With the establishment of the Pediatric Rule and the financial incentives of the Best Pharmaceuticals law, there has been a dramatic increase in the number of studies that have been undertaken. Let me quote from the Government's Response to Plaintiff's Notice of Reauthorization of FDA Modernization Act. This is the document that the government filed to defend the lawsuit against the Rule: "These two options [the Best Pharmaceuticals for Children Act and the Pediatric Rule] have resulted in a number of drugs being labeled for use in pediatric populations. As of March 31, 2002, 94 applications containing complete or partial pediatric use information had been submitted to the agency. Of these 94 applications, 45 are attributable to the statutory exclusivity provisions. FDA attributes 48 of the 94 applications to the authority of the pediatric rule alone."

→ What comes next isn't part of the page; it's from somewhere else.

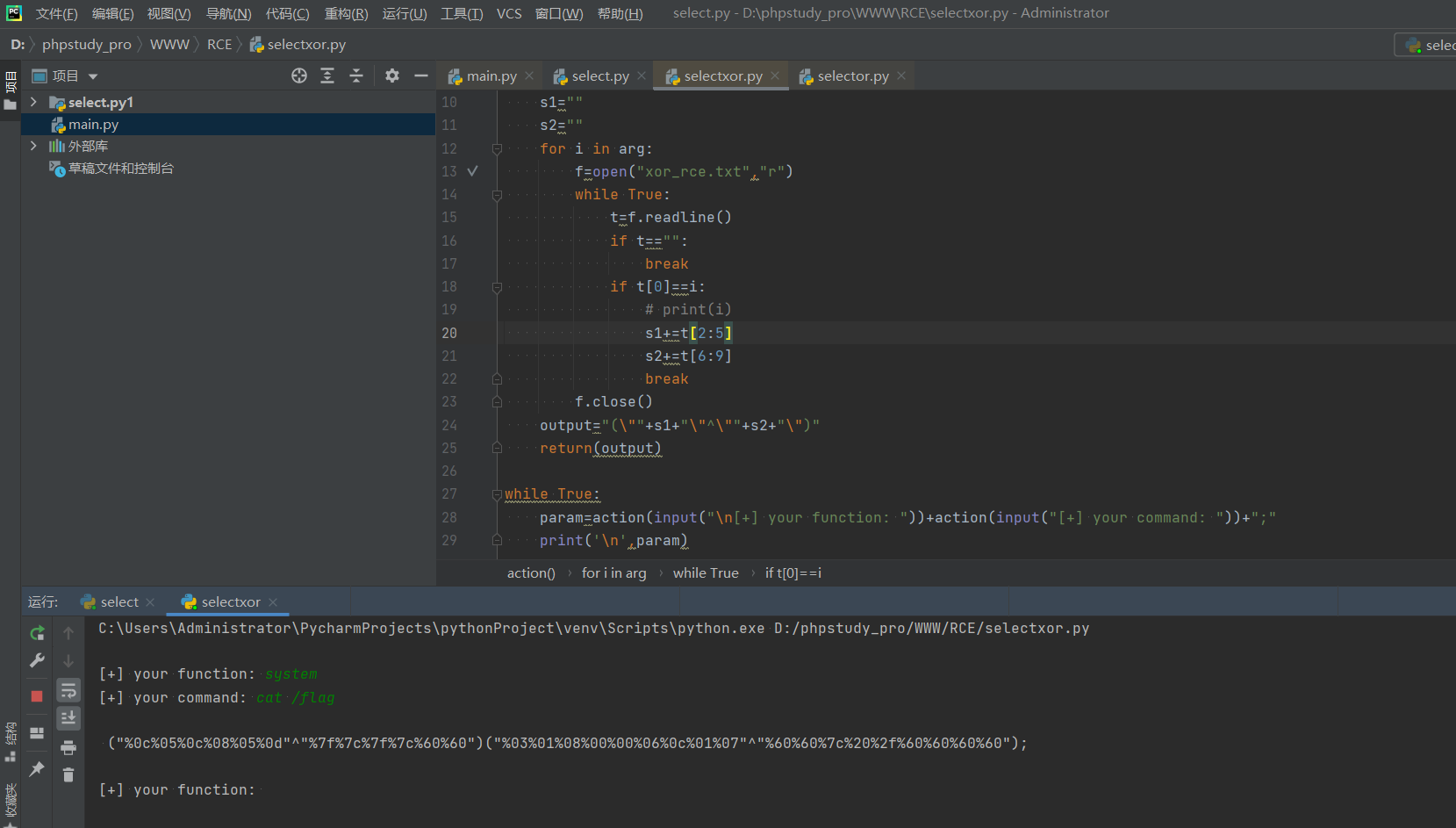Hide the project panel with minus icon
This screenshot has width=1456, height=828.
[x=421, y=76]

The bill that my colleagues and I are introducing today would help maintain that progress—not erode it. Our bill would provide the FDA with the authority it needs to ensure that the medicines children take are studied for safety and efficacy. And, our bill would give FDA this authority in a way so that it does not conflict with the incentives provided in the Best Pharmaceuticals Act.

Our bill would preserve the waiver and deferral process, so that drug companies can get waivers or deferrals for a range of legitimate reasons. Drug companies could get a waiver or deferral of studies for safety or ethical concerns. A drug company could get a waiver or deferral if the pediatric testing would interfere with the drug's availability for adults.

Ultimately, though, our bill would help make certain that children are no longer a therapeutic afterthought by ensuring that all new drugs are studied for pediatric use at the time a drug comes to market. This would put children on a level playing field with adults for the first time. Our children deserve no less, and I encourage my colleagues to join in support of this legislation.

I ask unanimous consent that the text of the bill be printed in the RECORD.